Work task: For the string "legend", search the entries below and copy every line where it appears.

(Source data)
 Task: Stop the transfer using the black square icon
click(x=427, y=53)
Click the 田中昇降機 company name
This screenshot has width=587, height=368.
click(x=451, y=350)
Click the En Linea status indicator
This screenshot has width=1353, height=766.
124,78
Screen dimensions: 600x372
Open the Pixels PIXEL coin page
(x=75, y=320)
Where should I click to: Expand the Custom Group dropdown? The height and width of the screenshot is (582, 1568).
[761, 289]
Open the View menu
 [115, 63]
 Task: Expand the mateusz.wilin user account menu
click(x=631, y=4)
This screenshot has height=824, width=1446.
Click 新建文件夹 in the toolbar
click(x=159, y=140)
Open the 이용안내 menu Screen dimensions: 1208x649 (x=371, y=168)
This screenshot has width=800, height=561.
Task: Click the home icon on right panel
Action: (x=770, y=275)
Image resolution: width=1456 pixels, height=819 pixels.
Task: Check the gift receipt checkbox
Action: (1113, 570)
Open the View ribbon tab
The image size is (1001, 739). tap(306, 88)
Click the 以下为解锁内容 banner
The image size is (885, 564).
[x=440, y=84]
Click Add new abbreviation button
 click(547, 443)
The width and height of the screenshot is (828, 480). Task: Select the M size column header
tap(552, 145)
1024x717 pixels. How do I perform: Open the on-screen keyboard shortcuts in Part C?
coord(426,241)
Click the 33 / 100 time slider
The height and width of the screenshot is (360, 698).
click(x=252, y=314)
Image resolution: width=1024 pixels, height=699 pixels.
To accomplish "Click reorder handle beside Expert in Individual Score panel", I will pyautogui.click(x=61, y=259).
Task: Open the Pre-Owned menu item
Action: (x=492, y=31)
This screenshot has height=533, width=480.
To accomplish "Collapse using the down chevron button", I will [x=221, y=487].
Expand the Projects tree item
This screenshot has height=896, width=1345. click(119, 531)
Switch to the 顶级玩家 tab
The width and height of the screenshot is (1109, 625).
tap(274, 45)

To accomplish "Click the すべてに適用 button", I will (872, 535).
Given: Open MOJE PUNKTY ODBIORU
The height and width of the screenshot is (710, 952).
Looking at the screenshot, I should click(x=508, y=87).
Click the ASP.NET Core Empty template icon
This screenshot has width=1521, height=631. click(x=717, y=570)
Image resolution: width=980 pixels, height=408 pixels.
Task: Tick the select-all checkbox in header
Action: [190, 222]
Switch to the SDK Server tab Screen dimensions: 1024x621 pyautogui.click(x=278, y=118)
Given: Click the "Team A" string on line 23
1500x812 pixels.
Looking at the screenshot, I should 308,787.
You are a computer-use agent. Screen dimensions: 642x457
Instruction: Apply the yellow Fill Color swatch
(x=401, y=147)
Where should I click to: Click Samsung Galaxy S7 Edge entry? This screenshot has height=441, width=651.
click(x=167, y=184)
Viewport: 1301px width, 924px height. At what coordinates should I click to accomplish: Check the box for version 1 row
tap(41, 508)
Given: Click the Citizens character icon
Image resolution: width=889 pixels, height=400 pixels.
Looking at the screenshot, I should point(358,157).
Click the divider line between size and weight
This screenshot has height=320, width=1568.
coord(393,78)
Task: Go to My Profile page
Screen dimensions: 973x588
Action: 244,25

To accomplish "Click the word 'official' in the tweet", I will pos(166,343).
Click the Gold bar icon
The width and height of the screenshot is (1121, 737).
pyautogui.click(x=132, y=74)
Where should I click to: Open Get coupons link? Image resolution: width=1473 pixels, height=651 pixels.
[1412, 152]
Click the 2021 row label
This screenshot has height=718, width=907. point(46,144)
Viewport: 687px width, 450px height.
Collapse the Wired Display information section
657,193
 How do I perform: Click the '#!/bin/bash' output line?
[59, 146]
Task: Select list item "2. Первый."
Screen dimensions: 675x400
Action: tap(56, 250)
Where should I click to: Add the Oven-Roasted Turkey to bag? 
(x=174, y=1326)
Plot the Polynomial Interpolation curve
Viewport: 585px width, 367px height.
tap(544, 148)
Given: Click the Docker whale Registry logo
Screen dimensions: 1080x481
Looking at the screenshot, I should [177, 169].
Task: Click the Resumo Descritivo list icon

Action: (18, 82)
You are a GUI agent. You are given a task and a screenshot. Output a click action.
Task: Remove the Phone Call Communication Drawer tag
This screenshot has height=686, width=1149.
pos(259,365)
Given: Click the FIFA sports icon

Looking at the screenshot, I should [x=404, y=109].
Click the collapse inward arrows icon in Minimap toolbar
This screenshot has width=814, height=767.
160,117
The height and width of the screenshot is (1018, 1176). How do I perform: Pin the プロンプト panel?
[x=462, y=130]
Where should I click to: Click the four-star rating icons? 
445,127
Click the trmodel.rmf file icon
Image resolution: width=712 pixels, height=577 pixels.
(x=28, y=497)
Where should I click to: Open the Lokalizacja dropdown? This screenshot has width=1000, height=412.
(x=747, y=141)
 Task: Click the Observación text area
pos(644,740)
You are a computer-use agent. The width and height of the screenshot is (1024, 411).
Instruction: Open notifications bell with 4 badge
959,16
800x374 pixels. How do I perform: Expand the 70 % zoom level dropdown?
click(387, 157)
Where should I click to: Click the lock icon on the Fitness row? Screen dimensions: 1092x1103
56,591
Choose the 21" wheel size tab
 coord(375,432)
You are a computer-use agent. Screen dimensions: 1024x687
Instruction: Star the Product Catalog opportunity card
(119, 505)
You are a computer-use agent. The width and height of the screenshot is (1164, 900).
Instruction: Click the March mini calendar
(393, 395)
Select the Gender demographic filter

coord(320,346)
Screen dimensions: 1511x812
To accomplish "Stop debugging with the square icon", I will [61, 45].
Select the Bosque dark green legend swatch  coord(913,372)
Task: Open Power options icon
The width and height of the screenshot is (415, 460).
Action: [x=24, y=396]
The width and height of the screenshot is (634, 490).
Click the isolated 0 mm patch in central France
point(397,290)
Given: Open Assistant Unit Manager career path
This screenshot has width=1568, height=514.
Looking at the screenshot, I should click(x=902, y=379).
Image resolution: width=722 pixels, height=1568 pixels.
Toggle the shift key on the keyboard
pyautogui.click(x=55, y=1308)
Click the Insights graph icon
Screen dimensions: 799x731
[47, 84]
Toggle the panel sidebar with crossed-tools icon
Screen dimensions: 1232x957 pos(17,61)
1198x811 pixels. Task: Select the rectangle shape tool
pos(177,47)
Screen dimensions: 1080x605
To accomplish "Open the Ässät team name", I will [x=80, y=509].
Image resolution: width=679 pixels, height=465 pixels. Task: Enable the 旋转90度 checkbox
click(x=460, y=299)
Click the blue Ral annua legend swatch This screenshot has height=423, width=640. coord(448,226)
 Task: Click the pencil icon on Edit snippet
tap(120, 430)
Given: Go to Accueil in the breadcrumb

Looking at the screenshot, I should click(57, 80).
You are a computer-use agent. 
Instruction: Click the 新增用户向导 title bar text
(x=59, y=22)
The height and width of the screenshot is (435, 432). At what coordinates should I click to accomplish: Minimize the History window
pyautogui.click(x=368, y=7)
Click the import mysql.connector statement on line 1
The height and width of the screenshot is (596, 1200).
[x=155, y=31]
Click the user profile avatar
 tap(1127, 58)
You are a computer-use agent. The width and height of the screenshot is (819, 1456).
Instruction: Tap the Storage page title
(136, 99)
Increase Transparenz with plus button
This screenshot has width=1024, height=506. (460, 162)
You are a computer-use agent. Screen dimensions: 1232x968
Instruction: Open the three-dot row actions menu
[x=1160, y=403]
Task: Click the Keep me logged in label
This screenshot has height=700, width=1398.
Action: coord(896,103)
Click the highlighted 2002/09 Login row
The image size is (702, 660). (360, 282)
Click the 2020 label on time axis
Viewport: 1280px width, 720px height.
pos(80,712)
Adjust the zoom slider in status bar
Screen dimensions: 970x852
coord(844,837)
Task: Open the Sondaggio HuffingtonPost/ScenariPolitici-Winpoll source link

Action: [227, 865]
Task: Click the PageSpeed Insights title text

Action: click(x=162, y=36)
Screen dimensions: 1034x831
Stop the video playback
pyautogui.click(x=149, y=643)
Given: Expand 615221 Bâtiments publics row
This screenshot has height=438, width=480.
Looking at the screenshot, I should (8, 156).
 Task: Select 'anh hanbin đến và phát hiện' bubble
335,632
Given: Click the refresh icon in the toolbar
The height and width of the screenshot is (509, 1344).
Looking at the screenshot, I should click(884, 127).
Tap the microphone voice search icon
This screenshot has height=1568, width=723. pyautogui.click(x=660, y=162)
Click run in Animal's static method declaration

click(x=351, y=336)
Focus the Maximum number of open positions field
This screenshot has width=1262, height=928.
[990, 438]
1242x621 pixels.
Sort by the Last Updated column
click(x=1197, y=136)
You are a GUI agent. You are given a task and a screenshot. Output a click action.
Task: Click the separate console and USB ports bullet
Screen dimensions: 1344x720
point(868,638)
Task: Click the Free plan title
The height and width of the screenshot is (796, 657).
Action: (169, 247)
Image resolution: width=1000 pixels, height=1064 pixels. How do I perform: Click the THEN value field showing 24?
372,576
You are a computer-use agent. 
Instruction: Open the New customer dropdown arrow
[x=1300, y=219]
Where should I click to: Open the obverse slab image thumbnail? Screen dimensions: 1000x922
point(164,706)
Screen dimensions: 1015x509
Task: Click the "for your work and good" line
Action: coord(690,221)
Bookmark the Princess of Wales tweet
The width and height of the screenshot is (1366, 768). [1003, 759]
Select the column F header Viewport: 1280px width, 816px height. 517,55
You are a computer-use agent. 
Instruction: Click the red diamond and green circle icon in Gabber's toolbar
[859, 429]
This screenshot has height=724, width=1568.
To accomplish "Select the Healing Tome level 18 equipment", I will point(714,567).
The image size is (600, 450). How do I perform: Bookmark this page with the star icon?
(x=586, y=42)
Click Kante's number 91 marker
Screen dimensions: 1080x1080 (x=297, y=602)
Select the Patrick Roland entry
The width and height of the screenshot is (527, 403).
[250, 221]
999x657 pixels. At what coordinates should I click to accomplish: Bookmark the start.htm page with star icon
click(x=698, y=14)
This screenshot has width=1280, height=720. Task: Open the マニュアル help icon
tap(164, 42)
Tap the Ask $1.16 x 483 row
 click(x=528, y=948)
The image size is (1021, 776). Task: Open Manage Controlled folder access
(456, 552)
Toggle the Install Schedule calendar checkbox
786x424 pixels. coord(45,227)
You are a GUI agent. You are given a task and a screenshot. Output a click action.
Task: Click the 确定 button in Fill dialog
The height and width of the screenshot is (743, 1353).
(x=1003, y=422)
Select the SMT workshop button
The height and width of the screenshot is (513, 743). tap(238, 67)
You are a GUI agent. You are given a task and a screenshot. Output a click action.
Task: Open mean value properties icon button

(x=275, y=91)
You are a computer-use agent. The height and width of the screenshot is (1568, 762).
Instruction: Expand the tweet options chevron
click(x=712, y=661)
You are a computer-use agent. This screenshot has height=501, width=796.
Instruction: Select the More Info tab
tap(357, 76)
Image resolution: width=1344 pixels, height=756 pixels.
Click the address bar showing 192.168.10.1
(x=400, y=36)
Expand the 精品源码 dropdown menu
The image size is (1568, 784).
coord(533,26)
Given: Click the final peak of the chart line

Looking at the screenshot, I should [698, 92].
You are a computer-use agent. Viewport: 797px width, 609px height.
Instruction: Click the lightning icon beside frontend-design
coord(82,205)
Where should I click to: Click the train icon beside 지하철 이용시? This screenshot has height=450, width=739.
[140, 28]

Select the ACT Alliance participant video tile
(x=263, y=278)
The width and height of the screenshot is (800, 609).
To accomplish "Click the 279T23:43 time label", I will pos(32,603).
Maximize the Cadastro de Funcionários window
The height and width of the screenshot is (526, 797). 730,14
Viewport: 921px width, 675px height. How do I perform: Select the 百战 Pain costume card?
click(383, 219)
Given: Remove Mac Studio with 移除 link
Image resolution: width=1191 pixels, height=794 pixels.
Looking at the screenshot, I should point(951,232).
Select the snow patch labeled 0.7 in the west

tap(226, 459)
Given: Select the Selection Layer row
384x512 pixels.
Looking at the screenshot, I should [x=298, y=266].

Completed exercise:
Select the Bosque dark green legend swatch  coord(913,372)
Click the blue Ral annua legend swatch This screenshot has height=423, width=640. coord(448,226)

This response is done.